A total of seven mechanisms were identified in the review by which cattle can impact the risk of human exposure to vector-borne diseases.
Diversion and attraction of vector blood meals
Cattle can have protective effects against vector-borne diseases and can act as an alternative host when disease-carrying vectors prefer to feed on cattle instead of humans. This beneficial effect from cattle is called the zoo-prophylactic effect. Among studies selected in this review, 16 reported this mechanism.
In contrast, cattle can attract vector bites to humans, thereby increasing the risk of human exposure to vector-borne diseases. This effect is called zoo-potentiation. Among studies selected in this review, 18 reported this mechanism.
Environmental modification
Cattle can modify the environment to make it either suitable or unsuitable for specific vectors to survive. Through this mechanism, cattle can impact the risk of human exposure to vector-borne diseases.
As cattle graze, they can modify vegetation, which makes the environment unfavorable for some vectors. In addition, cattle sheds modify the soil to a more alkaline pH. While some vectors prefer alkaline soil for mating, some prefer soil with neutral pH.
This mechanism was found in six selected studies, indicating that cattle may have protective or harmful effects depending on the ecological attributes of vectors.
Incompetent host
Cattle can act as an incompetent reservoir host for specific pathogens, such as the Japanese encephalitis virus. These pathogens cannot survive longer inside cattle bodies; thus, the presence of cattle provides a protective effect against such infections.
Among selected studies, only three reported this mechanism.
Competent host
Cattle can also act as a competent reservoir host for certain pathogens, amplifying their growth and support lifecycle. In some cases, specific pathogens (Example: Trypanosoma brucei rhodesiense) can survive inside cattle for a long time without being detected. These pathogens can give rise to significant outbreaks upon the arrival of favorable conditions.
This was the most commonly evaluated mechanism in the review, with a total of 63 selected studies reporting about it.
Direct contact transmission
Consumption of dairy products or meat from infected cattle can increase the risk of infection transmission to humans. The most common examples include Crimean Congo hemorrhagic fever, tick-borne encephalitis, Rift Valley Fever, and Alkhurma/Alkhumra hemorrhagic fever.
Direct contact with live or dead infected cattle while handling them in workplaces can also increase the risk of human exposure to vector-borne diseases.

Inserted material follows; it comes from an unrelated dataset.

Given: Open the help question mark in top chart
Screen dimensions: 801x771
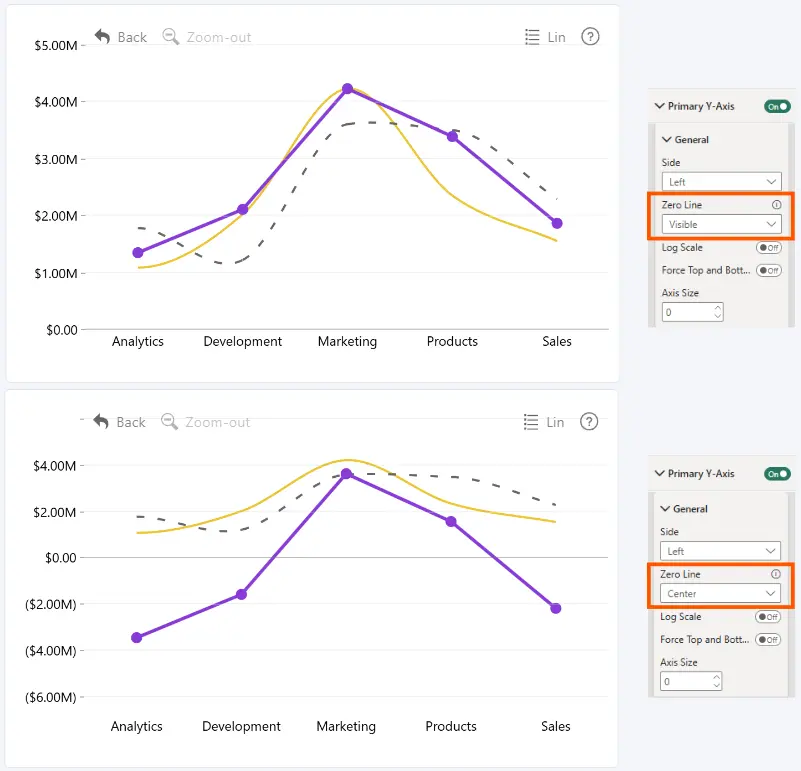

This was the second most commonly observed mechanism, with a total of 28 studies reporting about it.
Interaction between cattle and other animals
The movement of cattle from a disease-endemic region to non-endemic regions and interactions between cattle and other animals during grazing activity can lead to the transmission of vector-borne diseases to new geographical locations. Some common examples include babesiosis and trypanosomiasis.
This mechanism was observed in 26 studies included in the review.
Insecticidal/acaricidal treatment of cattle
Treating cattle with insecticides/acaricides can significantly reduce the proportion of specific vectors (tsetse flies and mosquitoes) in the environment. This is a significant beneficial effect of cattle against vector-borne diseases.
This mechanism was observed in 17 studies included in the review.
Overall, the review demonstrates that cattle can have beneficial or harmful effects on the risk of human exposure to various vector-borne diseases. However, the effect of cattle depends on certain factors, including the type of vector, the nature of pathogen–environment interaction, and livestock management practices.
*Important notice: medRxiv publishes preliminary scientific reports that are not peer-reviewed and, therefore, should not be regarded as conclusive, guide clinical practice/health-related behavior, or treated as established information.